Internationaal topspreker en communicatiecoach Lars Duursma stelt dat het voor iedereen goed is om te kijken hoe je een boodschap doeltreffender brengt. Vooral in videovergaderingen moeten sprekers zich extra bewust zijn van de chemie met ontvangers van de boodschap.
‘Vaak zijn mensen zich niet bewust hoe iets overkomt.’ Hij haalt als voorbeeld een directeur aan die medewerkers moest meedelen dat er banen zullen verdwijnen. Die wilde zich vervolgens kwetsbaar opstellen en laten zien dat hij dit zich ook persoonlijk aantrekt. ‘Dat doet hij ook. Hij gaat voor de groep staan en zegt: “Het is voor mij ook ontzettend moeilijk om dit nieuws te brengen.” Dat kan heel gemakkelijk de verkeerde snaar raken. Een hoop mensen denken dan: “Maar jij hebt straks nog een baan en ik niet.”’ De manier waarop zo’n boodschap wordt gebracht is cruciaal, want zulke momenten zijn bepalend voor hoe personeel de organisatie ervaart. ‘Dat wordt wel eens onderschat.’
E-learning Persoonlijke overtuigingskracht
Het belang van goede communicatie – niet alleen wát u vertelt, maar ook hoe u het brengt – wordt nogal eens onderschat. In deze e-learning leert u wat u kunt doen om uw persoonlijke overtuigingskracht te verbeteren, welke elementen goed werken en welke valkuilen u dient te vermijden. In deze cursus leert u onder meer:
- Waar het vaak misgaat en welke valkuilen u dient te vermijden
- Het juiste woordgebruik kiezen en waarom dat op deze manier werkt
- Tips om uw verhaal memorabel te maken
- Welke non-verbale methodes er zijn om uw overtuigingskracht te vergroten
- Hoe u krachtig afsluit
>> Bekijk de cursus hier in de catalogus.
>> Al abonnee? Ga hier naar de e-learning in uw dashboard.

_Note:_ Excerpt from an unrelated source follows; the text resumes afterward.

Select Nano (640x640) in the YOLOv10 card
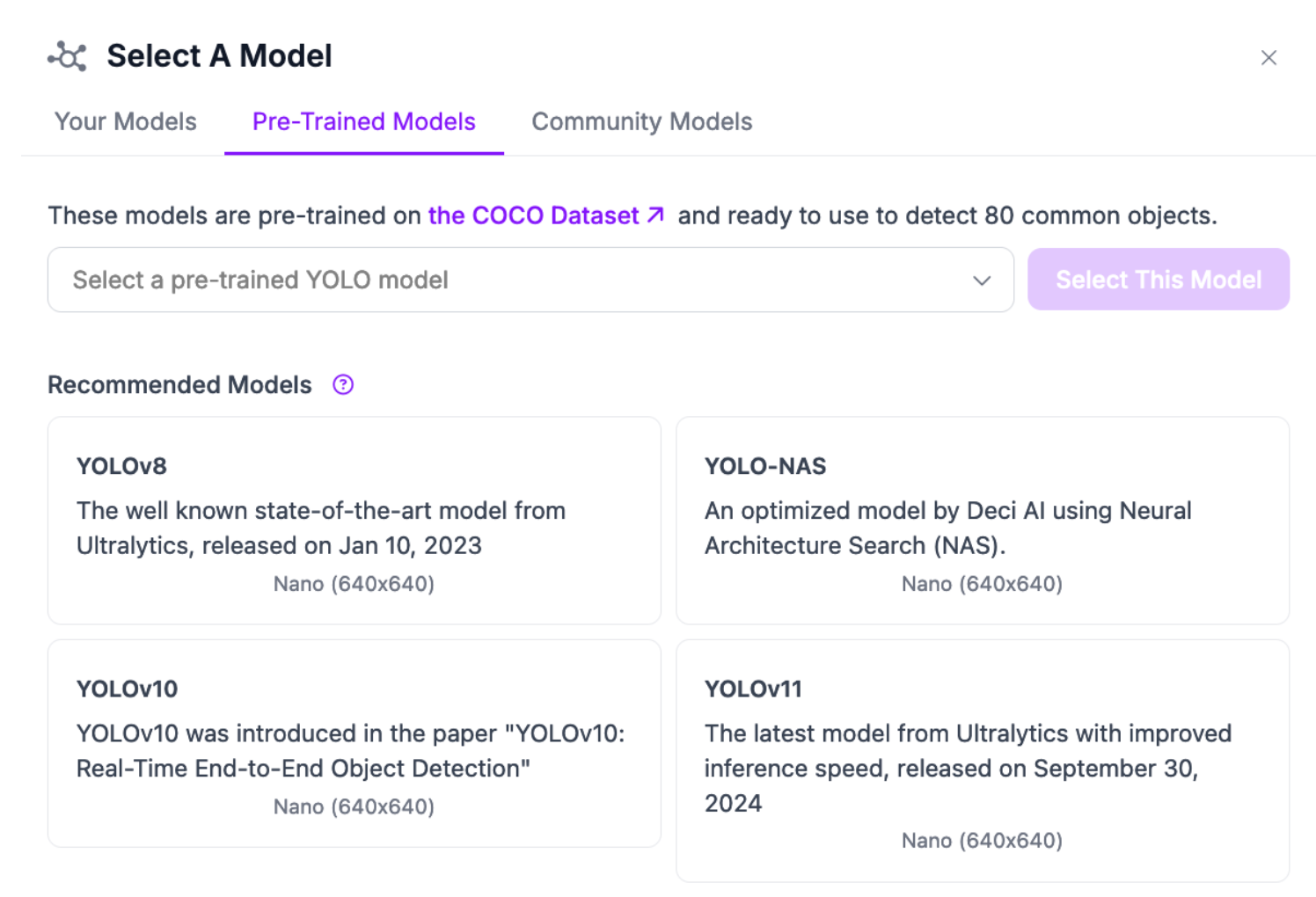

Een van de tips die Duursma geeft voor financials om hun verhaal krachtiger te maken is de illustratie. Vaak worden cijfers toegelicht met een voorbeeld, maar hij adviseert om dat om te draaien: begin met het beeld, het concrete voorbeeld, en licht dat toe met cijfers. ‘Stel dat u jaarcijfers presenteert bij Ahold. Het kan beginnen met de bottom-line, wat de winst is, wat de omzet, welke verliezen er zijn en alle andere jaarcijfers. Maar u kunt ook met een voorbeeld beginnen: “We verkopen al zeker vijf jaar mondkapjes bij Bol.com. Maar tegenwoordig verkopen we er meer per uur dan in alle jaren voor de coronacrisis bij elkaar. En dat geldt wel voor meer producten. Kortom, de vraag naar onze producten is enorm veranderd door de coronacrisis. En vaak ook gegroeid. Dat blijkt ook wel uit de volgende cijfers.” Begin met een voorbeeld.’
Niet moeten, maar willen
Ga daarbij uit van de luisteraar: waarom is dit interessant voor ze? ‘Heel vaak als je aan c-level vraagt waarom medewerkers hiernaar zouden luisteren, dan is het antwoord iets als “omdat we ze gevraagd hebben om in de zaal te zitten”. Dat vind ik een zwaktebod,’ zegt Duursma. ‘U moet niet zorgen dat mensen móéten luisteren, maar zorgen dat mensen wíllen luisteren. Juist in de eerste minuut van het verhaal is het belangrijk om mensen nieuwsgierig te maken naar wat u gaat vertellen. Ik denk dat dat in elke presentatie moet zitten.’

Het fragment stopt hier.